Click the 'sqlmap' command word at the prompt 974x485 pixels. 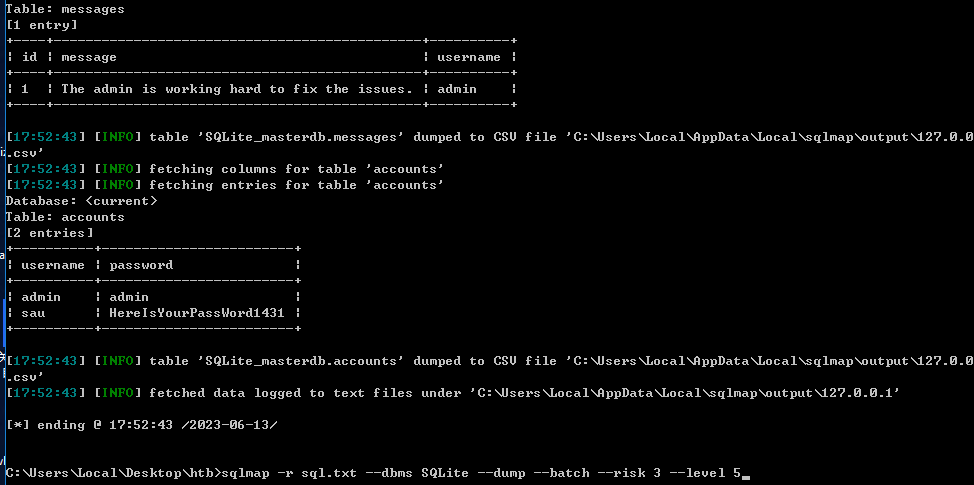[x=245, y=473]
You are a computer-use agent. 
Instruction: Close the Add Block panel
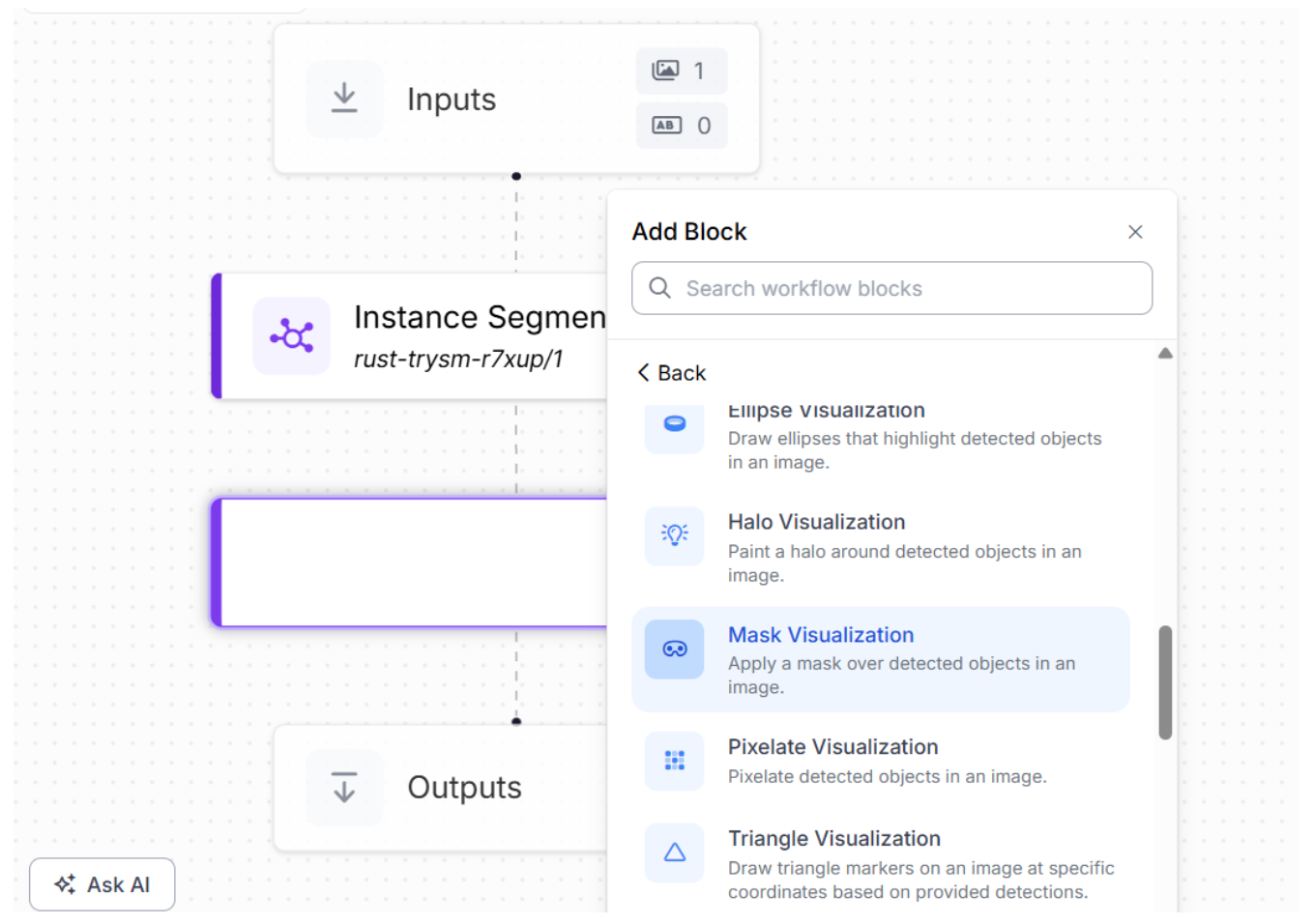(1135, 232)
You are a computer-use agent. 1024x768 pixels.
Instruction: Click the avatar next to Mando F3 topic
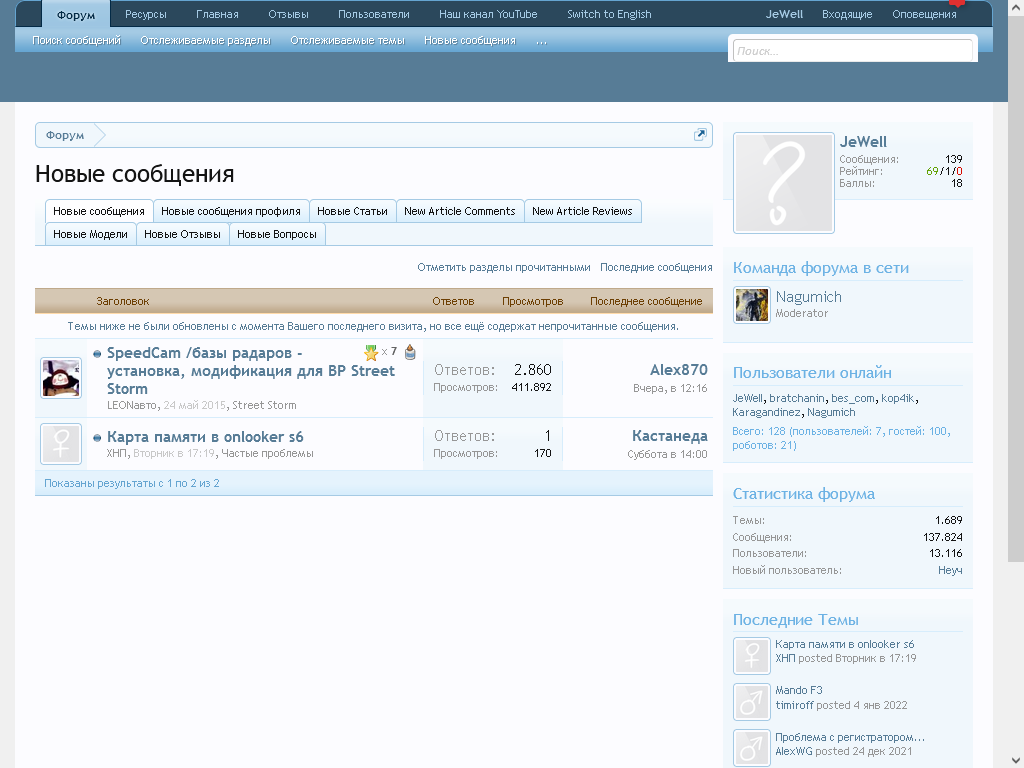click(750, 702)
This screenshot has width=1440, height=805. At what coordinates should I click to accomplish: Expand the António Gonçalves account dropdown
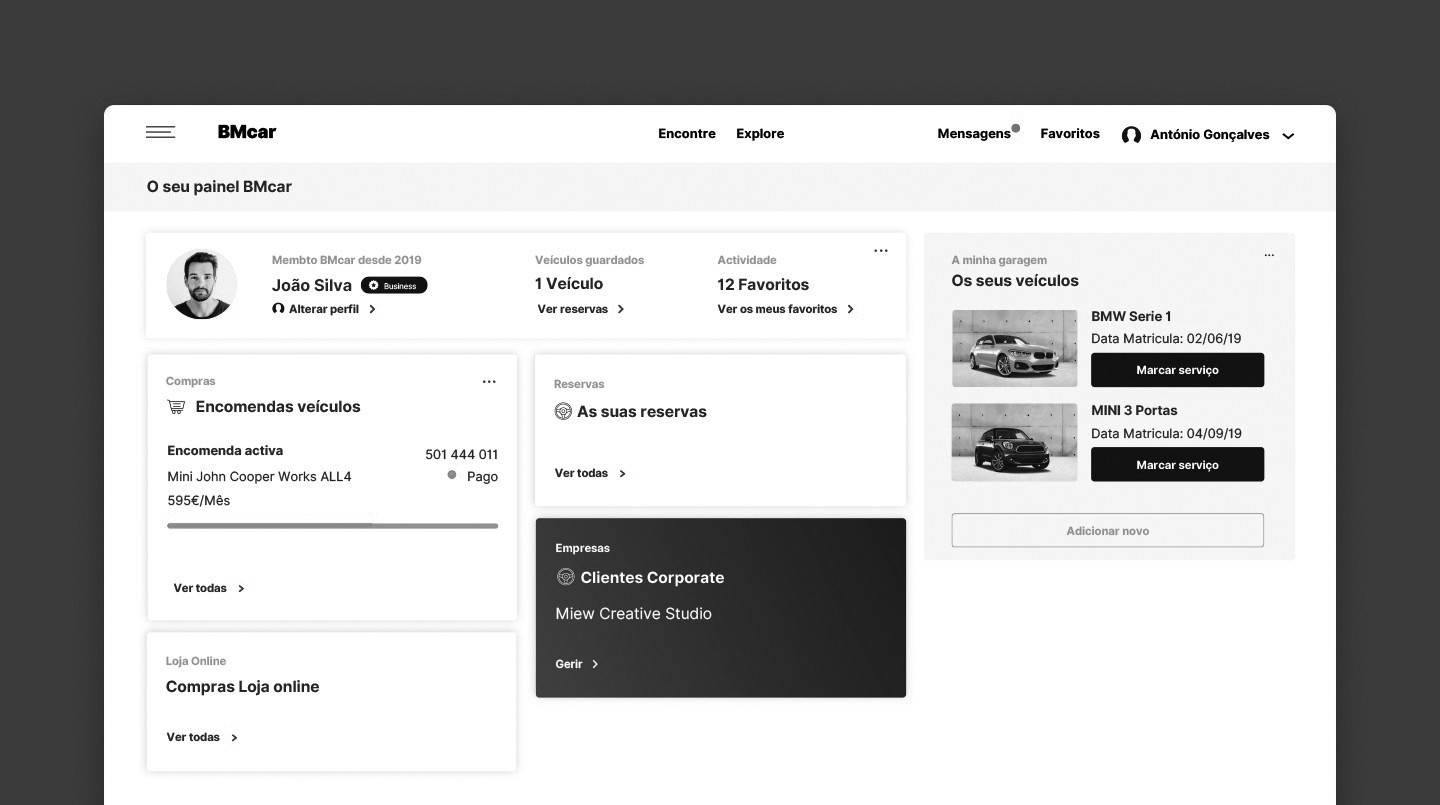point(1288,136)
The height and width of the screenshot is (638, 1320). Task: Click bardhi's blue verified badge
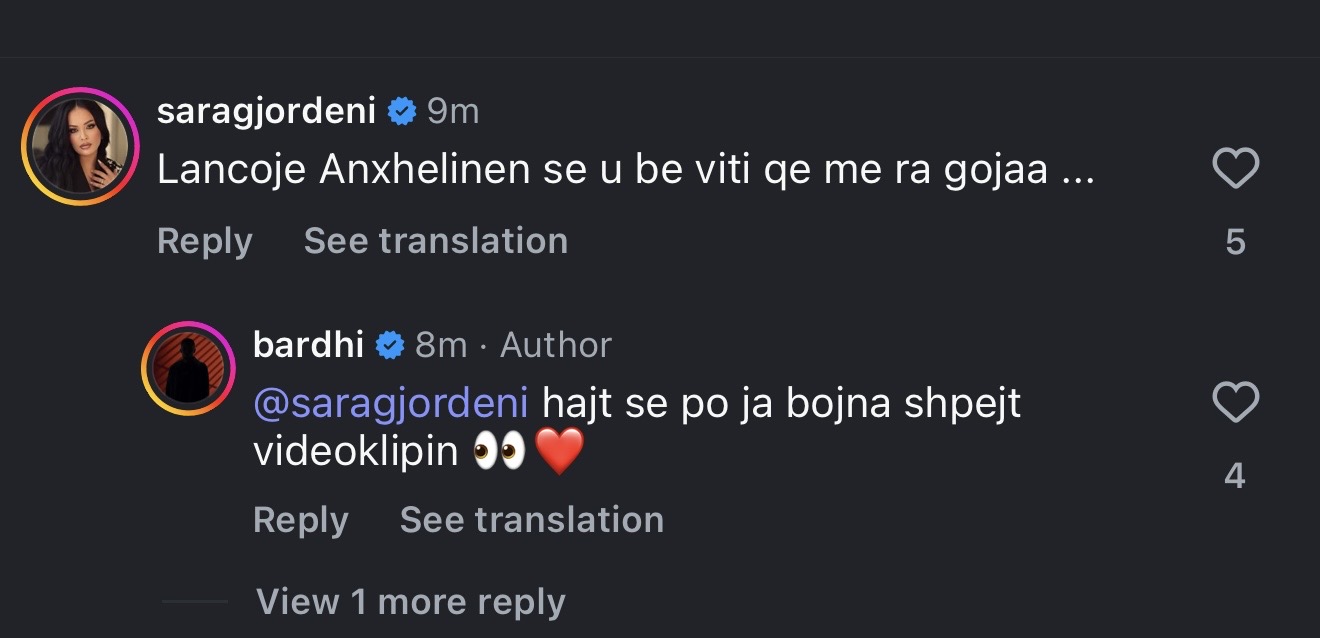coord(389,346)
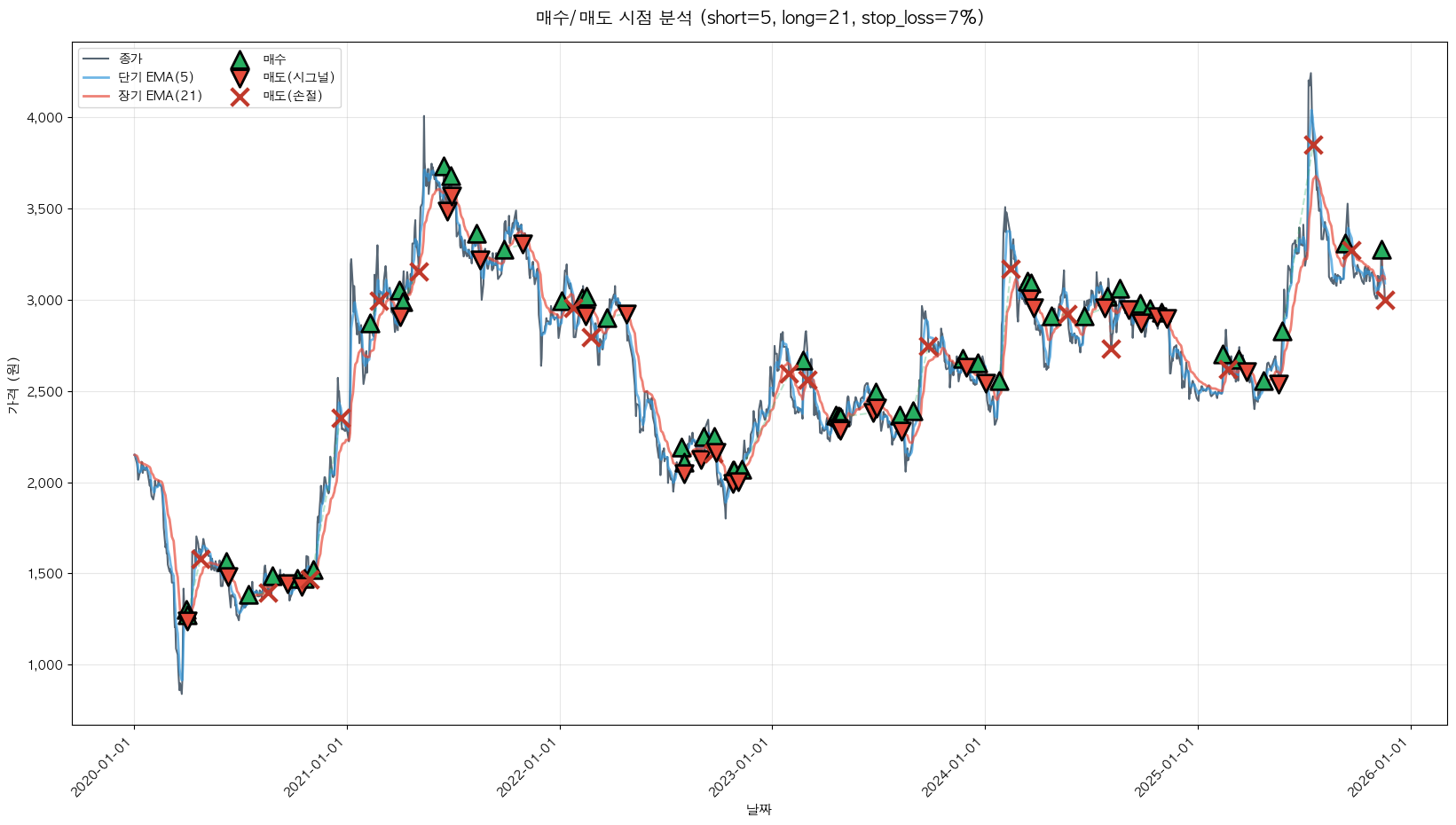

**What to do**
Print the lines from the one holding "This screenshot has" through the last line of the records, word for word, and omit the pictures.

**Answer section**
This screenshot has width=1440, height=805. At what coordinates should I click to accomplish: Expand the António Gonçalves account dropdown
point(1288,136)
The height and width of the screenshot is (638, 1320). Task: Click bardhi's blue verified badge
coord(389,346)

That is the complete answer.